→ **PROBLEM TO SOLVE**
Present every one of these items as a Markdown table with the columns No. and Line, giving each line its own numbered row and skipping any blank lines.

[Lines of data]
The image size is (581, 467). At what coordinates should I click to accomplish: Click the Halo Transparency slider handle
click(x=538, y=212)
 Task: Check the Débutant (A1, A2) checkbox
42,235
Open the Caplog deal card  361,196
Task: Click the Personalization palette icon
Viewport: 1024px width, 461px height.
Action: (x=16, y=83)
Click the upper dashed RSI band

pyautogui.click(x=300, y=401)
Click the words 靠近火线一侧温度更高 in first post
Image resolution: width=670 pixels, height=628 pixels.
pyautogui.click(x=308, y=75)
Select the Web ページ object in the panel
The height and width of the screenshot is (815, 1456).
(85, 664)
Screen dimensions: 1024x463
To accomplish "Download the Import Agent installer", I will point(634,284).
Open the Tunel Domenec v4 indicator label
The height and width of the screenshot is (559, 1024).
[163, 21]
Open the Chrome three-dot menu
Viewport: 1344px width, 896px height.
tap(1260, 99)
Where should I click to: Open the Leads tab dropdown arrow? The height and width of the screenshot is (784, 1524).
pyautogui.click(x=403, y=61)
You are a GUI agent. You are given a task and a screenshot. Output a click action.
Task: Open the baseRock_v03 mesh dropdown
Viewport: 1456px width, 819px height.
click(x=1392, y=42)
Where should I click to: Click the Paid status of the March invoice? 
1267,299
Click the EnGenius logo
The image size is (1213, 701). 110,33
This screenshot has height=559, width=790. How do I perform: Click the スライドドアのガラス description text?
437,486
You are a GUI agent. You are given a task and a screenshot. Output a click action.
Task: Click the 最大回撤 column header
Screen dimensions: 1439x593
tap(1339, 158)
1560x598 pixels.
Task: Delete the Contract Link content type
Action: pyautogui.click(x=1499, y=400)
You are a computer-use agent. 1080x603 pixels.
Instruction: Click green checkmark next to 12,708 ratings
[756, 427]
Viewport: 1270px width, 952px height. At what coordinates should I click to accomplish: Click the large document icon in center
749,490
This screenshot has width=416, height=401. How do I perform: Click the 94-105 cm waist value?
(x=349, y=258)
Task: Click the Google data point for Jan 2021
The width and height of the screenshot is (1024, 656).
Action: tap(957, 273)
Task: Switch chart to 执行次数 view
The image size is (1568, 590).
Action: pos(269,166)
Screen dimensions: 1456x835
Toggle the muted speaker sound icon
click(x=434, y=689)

→ **THE RESULT**
| No. | Line |
|---|---|
| 1 | The image size is (581, 467). At what coordinates should I click to accomplish: Click the Halo Transparency slider handle |
| 2 | click(x=538, y=212) |
| 3 |  Task: Check the Débutant (A1, A2) checkbox |
| 4 | 42,235 |
| 5 | Open the Caplog deal card  361,196 |
| 6 | Task: Click the Personalization palette icon |
| 7 | Viewport: 1024px width, 461px height. |
| 8 | Action: (x=16, y=83) |
| 9 | Click the upper dashed RSI band |
| 10 | pyautogui.click(x=300, y=401) |
| 11 | Click the words 靠近火线一侧温度更高 in first post |
| 12 | Image resolution: width=670 pixels, height=628 pixels. |
| 13 | pyautogui.click(x=308, y=75) |
| 14 | Select the Web ページ object in the panel |
| 15 | The height and width of the screenshot is (815, 1456). |
| 16 | (85, 664) |
| 17 | Screen dimensions: 1024x463 |
| 18 | To accomplish "Download the Import Agent installer", I will point(634,284). |
| 19 | Open the Tunel Domenec v4 indicator label |
| 20 | The height and width of the screenshot is (559, 1024). |
| 21 | [163, 21] |
| 22 | Open the Chrome three-dot menu |
| 23 | Viewport: 1344px width, 896px height. |
| 24 | tap(1260, 99) |
| 25 | Where should I click to: Open the Leads tab dropdown arrow? The height and width of the screenshot is (784, 1524). |
| 26 | pyautogui.click(x=403, y=61) |
| 27 | You are a GUI agent. You are given a task and a screenshot. Output a click action. |
| 28 | Task: Open the baseRock_v03 mesh dropdown |
| 29 | Viewport: 1456px width, 819px height. |
| 30 | click(x=1392, y=42) |
| 31 | Where should I click to: Click the Paid status of the March invoice?  |
| 32 | 1267,299 |
| 33 | Click the EnGenius logo |
| 34 | The image size is (1213, 701). 110,33 |
| 35 | This screenshot has height=559, width=790. How do I perform: Click the スライドドアのガラス description text? |
| 36 | 437,486 |
| 37 | You are a GUI agent. You are given a task and a screenshot. Output a click action. |
| 38 | Task: Click the 最大回撤 column header |
| 39 | Screen dimensions: 1439x593 |
| 40 | tap(1339, 158) |
| 41 | 1560x598 pixels. |
| 42 | Task: Delete the Contract Link content type |
| 43 | Action: pyautogui.click(x=1499, y=400) |
| 44 | You are a computer-use agent. 1080x603 pixels. |
| 45 | Instruction: Click green checkmark next to 12,708 ratings |
| 46 | [756, 427] |
| 47 | Viewport: 1270px width, 952px height. At what coordinates should I click to accomplish: Click the large document icon in center |
| 48 | 749,490 |
| 49 | This screenshot has width=416, height=401. How do I perform: Click the 94-105 cm waist value? |
| 50 | (x=349, y=258) |
| 51 | Task: Click the Google data point for Jan 2021 |
| 52 | The width and height of the screenshot is (1024, 656). |
| 53 | Action: tap(957, 273) |
| 54 | Task: Switch chart to 执行次数 view |
| 55 | The image size is (1568, 590). |
| 56 | Action: pos(269,166) |
| 57 | Screen dimensions: 1456x835 |
| 58 | Toggle the muted speaker sound icon |
| 59 | click(x=434, y=689) |